### Reading passage ###

Related: How to Hire Like a Pro
Hiring issues continue to plague all industries and are especially detrimental to smaller organizations. In fact, Wasp Barcode Technologies' State of Small Business Report from 2017 found that 50 percent of small business owners surveyed named hiring new employees as their top challenge.
But, like most issues in the workplace, improving hiring requires more than just focusing on the recruitment process. To improve hiring, employers need to look at the whole picture, including workforce planning.
Following are several tips on improving workforce planning and hiring practices:
Improve data analysis.
"Data" has been a buzzword for a while now and for good reason. Simply put, employers use data for everything from performance management to hiring and more.
For example, Google, which has always led in nontraditional corporate thinking, uses objectives and key results (OKRs) to help employees set their own goals. The company uses People Analytics to assess how effective each person's performance is and to learn how to better his or her performance.
The good news is that performance data isn't reserved for Google-sized organizations. The bad news is that a lot of employers face hurdles in using data in the workplace, which is vital for better hiring.
My own organization, ClearCompany, teamed up with HR.com in 2016 to create a report entitled Workforce Planning: A Forward-Looking Approach to Getting the Right People in the Right Jobs. In our research, we found that 63 percent of HR professionals surveyed cited technology issues as a major challenge to the goal of being a high-performing organization.
What was even more troubling was that 44 percent cited a lack of data (and 33 percent cited unreliable data) as major challenges. In other words, either employers lack the technology they need or don't know how to find data that is accurate and actionable.

###

• **Jobs**
- A) According to the passage on workforce planning and hiring, why has "data" become a buzzword for good reason? Answer in one to three sentences.
- B) State whether each statement agrees with the passage on workforce planning and hiring, answering yes or no and quoting the deciding words.
(i) Half of the small business owners surveyed in 2017 named hiring new employees as their top challenge.
(ii) Performance data is useful only to organizations the size of Google.
(iii) Forty-four percent of the HR professionals surveyed cited unreliable data as a major challenge.
- C) Write a continuation of the passage on workforce planning and hiring, picking up right after its final sentence.

### Given entries ###

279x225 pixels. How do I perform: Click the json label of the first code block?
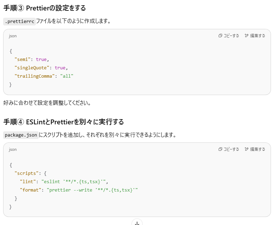point(13,36)
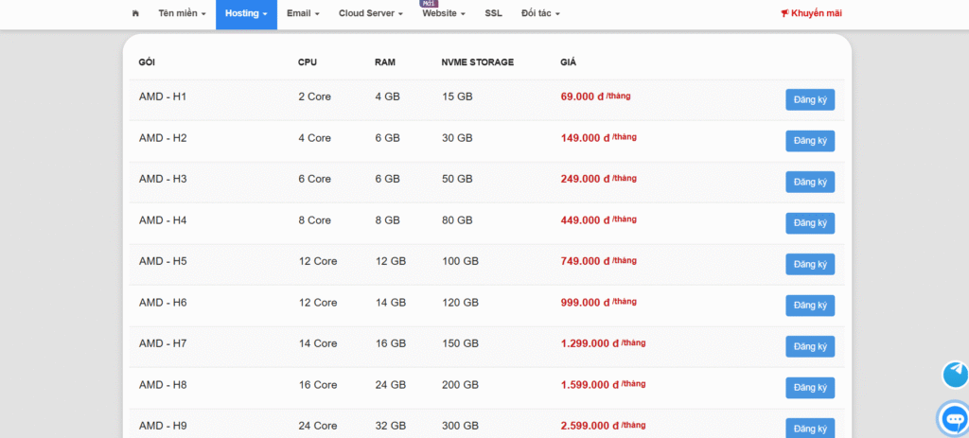Open the Cloud Server dropdown menu
Viewport: 969px width, 438px height.
click(x=371, y=13)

###

• **Answers for the tasks**
- A) The passage says that "data" is a buzzword for good reason because employers use data for everything from performance management to hiring and more.

- B)
(i) Yes: "50 percent of small business owners surveyed named hiring new employees as their top challenge."
(ii) No: "performance data isn't reserved for Google-sized organizations."
(iii) No: "33 percent cited unreliable data"

- C)
Without good data, employers can't improve workforce planning or understand what hiring practices need to be improved.
The solution, however, is simple: Invest in proper technology that is easy to use and provides real-time tracking. This helps management track performance and engage in thoughtful 360 reviews and ongoing feedback sessions.
Aside from workforce planning, data also plays a big role in hiring. Unfortunately, only 33 percent of HR pros surveyed said that quality of hire was a common concern at their companies.
This is a missed opportunity because data allows a company to properly assess how well hiring professionals are finding new talent and to identify solutions to improve recruitment. Improving quality of hire as part of the workforce planning strategy, in turn, eliminates higher-level concerns.
That's why it's important to ensure you have good tech in place. That way, you can start a "data club" of tech-savvy employees who can properly train leadership on how to read data and communicate performance metrics to the staff.
These people should also regularly conduct data seminars to educate everyone on how data can and should be a major factor in day-to-day workforce planning and hiring -- among many other processes.
Close the skills gap.
Bringing on new hires who lack certain skills can really slow productivity. Skills gaps are often a complicated matter. They're also a two-sided issue: Current employees need to be competent for their roles, and the company needs to know how to hire skilled talent.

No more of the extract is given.